▸ BRIEF
Nothing in the listing may be skipped; transcribe all of it as written.
::::
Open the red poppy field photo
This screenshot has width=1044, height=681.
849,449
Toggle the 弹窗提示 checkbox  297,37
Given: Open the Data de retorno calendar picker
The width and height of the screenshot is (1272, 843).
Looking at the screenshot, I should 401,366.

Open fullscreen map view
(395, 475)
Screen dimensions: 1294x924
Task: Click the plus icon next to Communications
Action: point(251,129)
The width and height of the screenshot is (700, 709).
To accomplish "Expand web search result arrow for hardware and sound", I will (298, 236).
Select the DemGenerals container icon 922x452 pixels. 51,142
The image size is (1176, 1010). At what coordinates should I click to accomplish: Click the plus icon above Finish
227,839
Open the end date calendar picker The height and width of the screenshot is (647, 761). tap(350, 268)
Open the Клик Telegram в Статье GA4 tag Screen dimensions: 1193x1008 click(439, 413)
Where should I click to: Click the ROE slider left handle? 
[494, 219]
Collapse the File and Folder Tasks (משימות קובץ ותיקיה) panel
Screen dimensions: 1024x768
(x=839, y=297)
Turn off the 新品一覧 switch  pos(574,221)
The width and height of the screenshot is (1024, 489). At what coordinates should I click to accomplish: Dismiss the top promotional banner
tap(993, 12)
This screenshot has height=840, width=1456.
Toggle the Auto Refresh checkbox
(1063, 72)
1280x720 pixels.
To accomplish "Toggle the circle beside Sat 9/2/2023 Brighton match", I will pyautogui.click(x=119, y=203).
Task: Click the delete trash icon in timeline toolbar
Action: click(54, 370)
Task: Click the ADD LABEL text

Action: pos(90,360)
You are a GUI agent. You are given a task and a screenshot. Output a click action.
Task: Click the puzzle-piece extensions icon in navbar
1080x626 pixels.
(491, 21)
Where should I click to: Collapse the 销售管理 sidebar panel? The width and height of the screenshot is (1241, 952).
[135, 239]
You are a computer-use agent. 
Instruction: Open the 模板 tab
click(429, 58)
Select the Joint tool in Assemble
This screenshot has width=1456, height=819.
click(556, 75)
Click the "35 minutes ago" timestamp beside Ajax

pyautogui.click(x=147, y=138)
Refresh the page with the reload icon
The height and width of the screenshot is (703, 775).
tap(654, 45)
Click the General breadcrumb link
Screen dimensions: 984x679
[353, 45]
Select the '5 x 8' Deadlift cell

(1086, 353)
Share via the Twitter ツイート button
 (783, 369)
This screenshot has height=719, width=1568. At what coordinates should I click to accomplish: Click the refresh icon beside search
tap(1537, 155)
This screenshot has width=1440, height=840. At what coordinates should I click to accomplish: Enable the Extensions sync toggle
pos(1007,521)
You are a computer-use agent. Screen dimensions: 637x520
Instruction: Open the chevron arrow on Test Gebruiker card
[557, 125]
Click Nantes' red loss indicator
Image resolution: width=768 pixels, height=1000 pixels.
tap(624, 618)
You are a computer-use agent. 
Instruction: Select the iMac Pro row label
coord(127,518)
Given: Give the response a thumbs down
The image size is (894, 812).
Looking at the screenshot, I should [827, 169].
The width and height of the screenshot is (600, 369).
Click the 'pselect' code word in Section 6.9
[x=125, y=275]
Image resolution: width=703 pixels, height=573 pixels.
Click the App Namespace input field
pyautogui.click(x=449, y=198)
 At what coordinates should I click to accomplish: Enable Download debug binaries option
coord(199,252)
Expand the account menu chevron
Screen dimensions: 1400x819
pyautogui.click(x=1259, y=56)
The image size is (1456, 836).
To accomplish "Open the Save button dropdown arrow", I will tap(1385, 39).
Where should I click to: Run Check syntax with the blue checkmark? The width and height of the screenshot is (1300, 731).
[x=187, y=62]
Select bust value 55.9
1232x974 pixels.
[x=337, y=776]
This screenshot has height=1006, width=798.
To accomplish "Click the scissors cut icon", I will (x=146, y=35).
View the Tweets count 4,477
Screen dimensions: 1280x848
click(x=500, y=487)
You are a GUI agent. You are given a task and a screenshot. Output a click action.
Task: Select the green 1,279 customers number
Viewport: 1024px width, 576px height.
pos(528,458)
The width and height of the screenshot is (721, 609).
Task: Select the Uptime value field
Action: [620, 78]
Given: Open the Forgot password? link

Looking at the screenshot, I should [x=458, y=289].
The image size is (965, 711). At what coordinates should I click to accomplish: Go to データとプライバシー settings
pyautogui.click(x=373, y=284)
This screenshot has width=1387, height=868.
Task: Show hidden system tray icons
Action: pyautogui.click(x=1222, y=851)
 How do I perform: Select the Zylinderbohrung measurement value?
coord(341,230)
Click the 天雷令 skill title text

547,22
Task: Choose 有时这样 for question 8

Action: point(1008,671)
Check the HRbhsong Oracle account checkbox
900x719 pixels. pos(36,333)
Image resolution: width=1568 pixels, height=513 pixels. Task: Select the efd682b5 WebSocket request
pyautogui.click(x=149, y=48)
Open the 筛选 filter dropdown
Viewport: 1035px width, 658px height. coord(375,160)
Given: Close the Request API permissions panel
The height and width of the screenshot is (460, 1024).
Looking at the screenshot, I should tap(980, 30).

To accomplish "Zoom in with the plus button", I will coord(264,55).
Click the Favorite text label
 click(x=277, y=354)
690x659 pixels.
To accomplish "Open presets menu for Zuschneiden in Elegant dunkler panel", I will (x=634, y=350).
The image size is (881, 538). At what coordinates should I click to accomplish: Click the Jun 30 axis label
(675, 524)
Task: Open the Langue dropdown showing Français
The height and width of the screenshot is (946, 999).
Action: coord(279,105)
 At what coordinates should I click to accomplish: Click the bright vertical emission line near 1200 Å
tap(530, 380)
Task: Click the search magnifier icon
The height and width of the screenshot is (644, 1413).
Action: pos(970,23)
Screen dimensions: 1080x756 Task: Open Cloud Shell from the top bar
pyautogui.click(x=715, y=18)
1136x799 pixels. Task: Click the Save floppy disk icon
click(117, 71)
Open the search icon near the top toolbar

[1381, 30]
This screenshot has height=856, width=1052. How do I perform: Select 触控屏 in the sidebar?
::::
▸ PROBLEM SOLUTION
Open the red poppy field photo
This screenshot has width=1044, height=681.
849,449
Toggle the 弹窗提示 checkbox  297,37
Given: Open the Data de retorno calendar picker
The width and height of the screenshot is (1272, 843).
Looking at the screenshot, I should 401,366.

Open fullscreen map view
(395, 475)
Screen dimensions: 1294x924
Task: Click the plus icon next to Communications
Action: point(251,129)
The width and height of the screenshot is (700, 709).
To accomplish "Expand web search result arrow for hardware and sound", I will (298, 236).
Select the DemGenerals container icon 922x452 pixels. 51,142
The image size is (1176, 1010). At what coordinates should I click to accomplish: Click the plus icon above Finish
227,839
Open the end date calendar picker The height and width of the screenshot is (647, 761). tap(350, 268)
Open the Клик Telegram в Статье GA4 tag Screen dimensions: 1193x1008 click(439, 413)
Where should I click to: Click the ROE slider left handle? 
[494, 219]
Collapse the File and Folder Tasks (משימות קובץ ותיקיה) panel
Screen dimensions: 1024x768
(x=839, y=297)
Turn off the 新品一覧 switch  pos(574,221)
The width and height of the screenshot is (1024, 489). At what coordinates should I click to accomplish: Dismiss the top promotional banner
tap(993, 12)
This screenshot has height=840, width=1456.
Toggle the Auto Refresh checkbox
(1063, 72)
1280x720 pixels.
To accomplish "Toggle the circle beside Sat 9/2/2023 Brighton match", I will pyautogui.click(x=119, y=203).
Task: Click the delete trash icon in timeline toolbar
Action: click(54, 370)
Task: Click the ADD LABEL text

Action: pos(90,360)
You are a GUI agent. You are given a task and a screenshot. Output a click action.
Task: Click the puzzle-piece extensions icon in navbar
1080x626 pixels.
(491, 21)
Where should I click to: Collapse the 销售管理 sidebar panel? The width and height of the screenshot is (1241, 952).
[135, 239]
You are a computer-use agent. 
Instruction: Open the 模板 tab
click(429, 58)
Select the Joint tool in Assemble
This screenshot has width=1456, height=819.
click(556, 75)
Click the "35 minutes ago" timestamp beside Ajax

pyautogui.click(x=147, y=138)
Refresh the page with the reload icon
The height and width of the screenshot is (703, 775).
tap(654, 45)
Click the General breadcrumb link
Screen dimensions: 984x679
[353, 45]
Select the '5 x 8' Deadlift cell

(1086, 353)
Share via the Twitter ツイート button
 (783, 369)
This screenshot has height=719, width=1568. At what coordinates should I click to accomplish: Click the refresh icon beside search
tap(1537, 155)
This screenshot has width=1440, height=840. At what coordinates should I click to accomplish: Enable the Extensions sync toggle
pos(1007,521)
You are a computer-use agent. Screen dimensions: 637x520
Instruction: Open the chevron arrow on Test Gebruiker card
[557, 125]
Click Nantes' red loss indicator
Image resolution: width=768 pixels, height=1000 pixels.
tap(624, 618)
You are a computer-use agent. 
Instruction: Select the iMac Pro row label
coord(127,518)
Given: Give the response a thumbs down
The image size is (894, 812).
Looking at the screenshot, I should [827, 169].
The width and height of the screenshot is (600, 369).
Click the 'pselect' code word in Section 6.9
[x=125, y=275]
Image resolution: width=703 pixels, height=573 pixels.
Click the App Namespace input field
pyautogui.click(x=449, y=198)
 At what coordinates should I click to accomplish: Enable Download debug binaries option
coord(199,252)
Expand the account menu chevron
Screen dimensions: 1400x819
pyautogui.click(x=1259, y=56)
The image size is (1456, 836).
To accomplish "Open the Save button dropdown arrow", I will tap(1385, 39).
Where should I click to: Run Check syntax with the blue checkmark? The width and height of the screenshot is (1300, 731).
[x=187, y=62]
Select bust value 55.9
1232x974 pixels.
[x=337, y=776]
This screenshot has height=1006, width=798.
To accomplish "Click the scissors cut icon", I will (x=146, y=35).
View the Tweets count 4,477
Screen dimensions: 1280x848
click(x=500, y=487)
You are a GUI agent. You are given a task and a screenshot. Output a click action.
Task: Select the green 1,279 customers number
Viewport: 1024px width, 576px height.
pos(528,458)
The width and height of the screenshot is (721, 609).
Task: Select the Uptime value field
Action: [620, 78]
Given: Open the Forgot password? link

Looking at the screenshot, I should [x=458, y=289].
The image size is (965, 711). At what coordinates should I click to accomplish: Go to データとプライバシー settings
pyautogui.click(x=373, y=284)
This screenshot has width=1387, height=868.
Task: Show hidden system tray icons
Action: pyautogui.click(x=1222, y=851)
 How do I perform: Select the Zylinderbohrung measurement value?
coord(341,230)
Click the 天雷令 skill title text

547,22
Task: Choose 有时这样 for question 8

Action: point(1008,671)
Check the HRbhsong Oracle account checkbox
900x719 pixels. pos(36,333)
Image resolution: width=1568 pixels, height=513 pixels. Task: Select the efd682b5 WebSocket request
pyautogui.click(x=149, y=48)
Open the 筛选 filter dropdown
Viewport: 1035px width, 658px height. coord(375,160)
Given: Close the Request API permissions panel
The height and width of the screenshot is (460, 1024).
Looking at the screenshot, I should tap(980, 30).

To accomplish "Zoom in with the plus button", I will coord(264,55).
Click the Favorite text label
 click(x=277, y=354)
690x659 pixels.
To accomplish "Open presets menu for Zuschneiden in Elegant dunkler panel", I will (x=634, y=350).
The image size is (881, 538). At what coordinates should I click to accomplish: Click the Jun 30 axis label
(675, 524)
Task: Open the Langue dropdown showing Français
The height and width of the screenshot is (946, 999).
Action: coord(279,105)
 At what coordinates should I click to accomplish: Click the bright vertical emission line near 1200 Å
tap(530, 380)
Task: Click the search magnifier icon
The height and width of the screenshot is (644, 1413).
Action: pos(970,23)
Screen dimensions: 1080x756 Task: Open Cloud Shell from the top bar
pyautogui.click(x=715, y=18)
1136x799 pixels. Task: Click the Save floppy disk icon
click(117, 71)
Open the search icon near the top toolbar

[1381, 30]
This screenshot has height=856, width=1052. How do I perform: Select 触控屏 in the sidebar?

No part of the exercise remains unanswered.